当前位置:网站首页>[Nanjing University] - [software analysis] course learning notes (I) -introduction

[Nanjing University] - [software analysis] course learning notes (I) -introduction

2022-07-07 08:42:00 Xihang

Nanjing University Static program analysis

introduction

1. program language and static analysis

programing language :

  • theory
    • Language design
    • Type system
    • Semantics and logic
  • Environmental Science
    • compiler
    • Runtime system
  • application
    • Program analysis
    • Program validation
    • Program synthesis

background : In the past decade , The core of language is basically unchanged , But the program has become significantly larger and more complex ;

Challenge : How to ensure the reliability of large-scale and complex programs 、 Security and other commitments

2. why we learn static analysis

The reliability of the program reliability:

  • null pointer dereference Null pointer reference
    • There is no reference define, Will bring a lot bug
  • memory leak Memory leak
    • malloc No, free, Too much memory will lead to crash

The security of the program security:

  • private information leak Disclosure of private information
  • injection attack Injection attack

Compiler optimization

  • dead code elimination Dead code elimination
  • code motion Code movement

Program understanding

  • IDE call hierarchy Call level
  • type indication Type indication

3. what is static analysis

Static analysis analyzes a program P to reason about its behaviors and determines whether it satisfies some properties before running P.
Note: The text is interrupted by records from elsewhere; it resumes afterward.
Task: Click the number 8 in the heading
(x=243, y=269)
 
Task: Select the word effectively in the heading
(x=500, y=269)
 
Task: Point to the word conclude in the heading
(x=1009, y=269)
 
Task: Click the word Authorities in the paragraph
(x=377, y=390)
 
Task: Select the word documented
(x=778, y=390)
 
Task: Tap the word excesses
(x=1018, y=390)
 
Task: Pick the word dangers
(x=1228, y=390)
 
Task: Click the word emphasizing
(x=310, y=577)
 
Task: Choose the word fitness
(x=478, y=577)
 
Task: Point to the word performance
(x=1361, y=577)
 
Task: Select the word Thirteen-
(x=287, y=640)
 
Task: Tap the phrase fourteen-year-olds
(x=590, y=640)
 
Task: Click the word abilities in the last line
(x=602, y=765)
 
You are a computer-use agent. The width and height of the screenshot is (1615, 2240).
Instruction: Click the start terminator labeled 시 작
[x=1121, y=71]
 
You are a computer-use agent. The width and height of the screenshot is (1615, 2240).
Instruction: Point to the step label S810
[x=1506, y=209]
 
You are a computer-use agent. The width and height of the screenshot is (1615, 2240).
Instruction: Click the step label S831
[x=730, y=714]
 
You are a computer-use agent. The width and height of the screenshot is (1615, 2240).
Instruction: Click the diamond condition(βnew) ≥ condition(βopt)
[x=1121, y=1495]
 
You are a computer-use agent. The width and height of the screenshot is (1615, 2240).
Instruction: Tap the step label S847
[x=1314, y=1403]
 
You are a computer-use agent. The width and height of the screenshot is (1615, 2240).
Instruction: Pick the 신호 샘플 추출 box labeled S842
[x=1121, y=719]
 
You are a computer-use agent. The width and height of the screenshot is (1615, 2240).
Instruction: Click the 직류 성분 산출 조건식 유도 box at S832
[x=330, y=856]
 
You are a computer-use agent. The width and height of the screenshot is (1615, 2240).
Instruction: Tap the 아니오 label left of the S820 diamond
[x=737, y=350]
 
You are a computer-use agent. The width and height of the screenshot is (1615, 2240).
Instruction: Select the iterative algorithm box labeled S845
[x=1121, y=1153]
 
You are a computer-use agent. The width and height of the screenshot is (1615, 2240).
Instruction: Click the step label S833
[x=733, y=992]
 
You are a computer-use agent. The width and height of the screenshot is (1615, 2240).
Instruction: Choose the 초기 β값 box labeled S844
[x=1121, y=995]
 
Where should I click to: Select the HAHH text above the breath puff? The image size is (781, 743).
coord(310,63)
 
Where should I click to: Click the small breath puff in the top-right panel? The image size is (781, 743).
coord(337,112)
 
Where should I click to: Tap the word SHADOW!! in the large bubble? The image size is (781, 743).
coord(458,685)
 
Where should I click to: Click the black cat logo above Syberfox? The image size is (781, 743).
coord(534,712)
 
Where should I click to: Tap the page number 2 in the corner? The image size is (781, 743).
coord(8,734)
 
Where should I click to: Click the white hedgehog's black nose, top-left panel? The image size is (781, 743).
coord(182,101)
Static analysis through the analysis program P To infer its behavior , And running P Before determining whether it meets certain properties

  • Does P contain any private information leaks?
  • Does P dereference any null potinters?
  • Are all the cast operations in P safe? Type conversion operators
  • Can v1 and v2 in P point to the same memory location?
  • Will certain assert statements in P fail?
  • Is this piece of code in P dead(so that it could be eliminated)?

Rice theory Rice theorem : There is no way to determine whether a program satisfies some nontrivial properties .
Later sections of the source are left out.